Instructions for the task:
In the material below, transcribe every line from the first through the line holding "Go to next page using right arrow", exactly, and stop after that line.

Given entries:
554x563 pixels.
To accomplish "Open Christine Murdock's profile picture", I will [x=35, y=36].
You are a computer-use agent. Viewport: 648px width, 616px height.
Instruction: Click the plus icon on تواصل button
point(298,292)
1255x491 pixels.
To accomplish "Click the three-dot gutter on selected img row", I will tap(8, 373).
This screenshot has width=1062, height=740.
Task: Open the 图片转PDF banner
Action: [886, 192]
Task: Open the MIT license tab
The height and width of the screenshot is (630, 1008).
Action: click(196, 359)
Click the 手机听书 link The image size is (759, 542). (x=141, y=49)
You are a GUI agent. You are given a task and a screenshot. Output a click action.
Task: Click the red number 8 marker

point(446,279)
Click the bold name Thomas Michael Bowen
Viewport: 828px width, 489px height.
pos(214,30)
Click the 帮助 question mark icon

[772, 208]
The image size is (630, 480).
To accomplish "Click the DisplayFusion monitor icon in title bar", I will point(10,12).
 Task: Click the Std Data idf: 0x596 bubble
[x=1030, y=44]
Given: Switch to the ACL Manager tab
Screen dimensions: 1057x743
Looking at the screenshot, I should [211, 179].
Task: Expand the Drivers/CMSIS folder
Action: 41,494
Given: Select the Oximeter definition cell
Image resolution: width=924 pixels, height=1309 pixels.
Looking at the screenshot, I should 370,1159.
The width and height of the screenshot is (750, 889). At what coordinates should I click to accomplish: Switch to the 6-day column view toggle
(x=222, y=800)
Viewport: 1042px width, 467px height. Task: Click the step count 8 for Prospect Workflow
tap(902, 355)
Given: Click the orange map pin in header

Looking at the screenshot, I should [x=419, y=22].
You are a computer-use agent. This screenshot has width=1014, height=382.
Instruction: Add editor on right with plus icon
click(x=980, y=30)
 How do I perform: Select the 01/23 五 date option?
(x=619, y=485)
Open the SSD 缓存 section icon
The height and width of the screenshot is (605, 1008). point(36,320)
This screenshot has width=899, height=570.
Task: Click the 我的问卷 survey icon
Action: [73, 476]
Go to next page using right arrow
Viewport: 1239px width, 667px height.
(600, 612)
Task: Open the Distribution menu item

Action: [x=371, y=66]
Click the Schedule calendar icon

Exercise result:
554x563 pixels.
To accomplish "Open Christine Murdock's profile picture", I will [x=35, y=36].
You are a computer-use agent. Viewport: 648px width, 616px height.
Instruction: Click the plus icon on تواصل button
point(298,292)
1255x491 pixels.
To accomplish "Click the three-dot gutter on selected img row", I will tap(8, 373).
This screenshot has width=1062, height=740.
Task: Open the 图片转PDF banner
Action: [886, 192]
Task: Open the MIT license tab
The height and width of the screenshot is (630, 1008).
Action: click(196, 359)
Click the 手机听书 link The image size is (759, 542). (x=141, y=49)
You are a GUI agent. You are given a task and a screenshot. Output a click action.
Task: Click the red number 8 marker

point(446,279)
Click the bold name Thomas Michael Bowen
Viewport: 828px width, 489px height.
pos(214,30)
Click the 帮助 question mark icon

[772, 208]
The image size is (630, 480).
To accomplish "Click the DisplayFusion monitor icon in title bar", I will point(10,12).
 Task: Click the Std Data idf: 0x596 bubble
[x=1030, y=44]
Given: Switch to the ACL Manager tab
Screen dimensions: 1057x743
Looking at the screenshot, I should [211, 179].
Task: Expand the Drivers/CMSIS folder
Action: 41,494
Given: Select the Oximeter definition cell
Image resolution: width=924 pixels, height=1309 pixels.
Looking at the screenshot, I should 370,1159.
The width and height of the screenshot is (750, 889). At what coordinates should I click to accomplish: Switch to the 6-day column view toggle
(x=222, y=800)
Viewport: 1042px width, 467px height. Task: Click the step count 8 for Prospect Workflow
tap(902, 355)
Given: Click the orange map pin in header

Looking at the screenshot, I should [x=419, y=22].
You are a computer-use agent. This screenshot has width=1014, height=382.
Instruction: Add editor on right with plus icon
click(x=980, y=30)
 How do I perform: Select the 01/23 五 date option?
(x=619, y=485)
Open the SSD 缓存 section icon
The height and width of the screenshot is (605, 1008). point(36,320)
This screenshot has width=899, height=570.
Task: Click the 我的问卷 survey icon
Action: [73, 476]
Go to next page using right arrow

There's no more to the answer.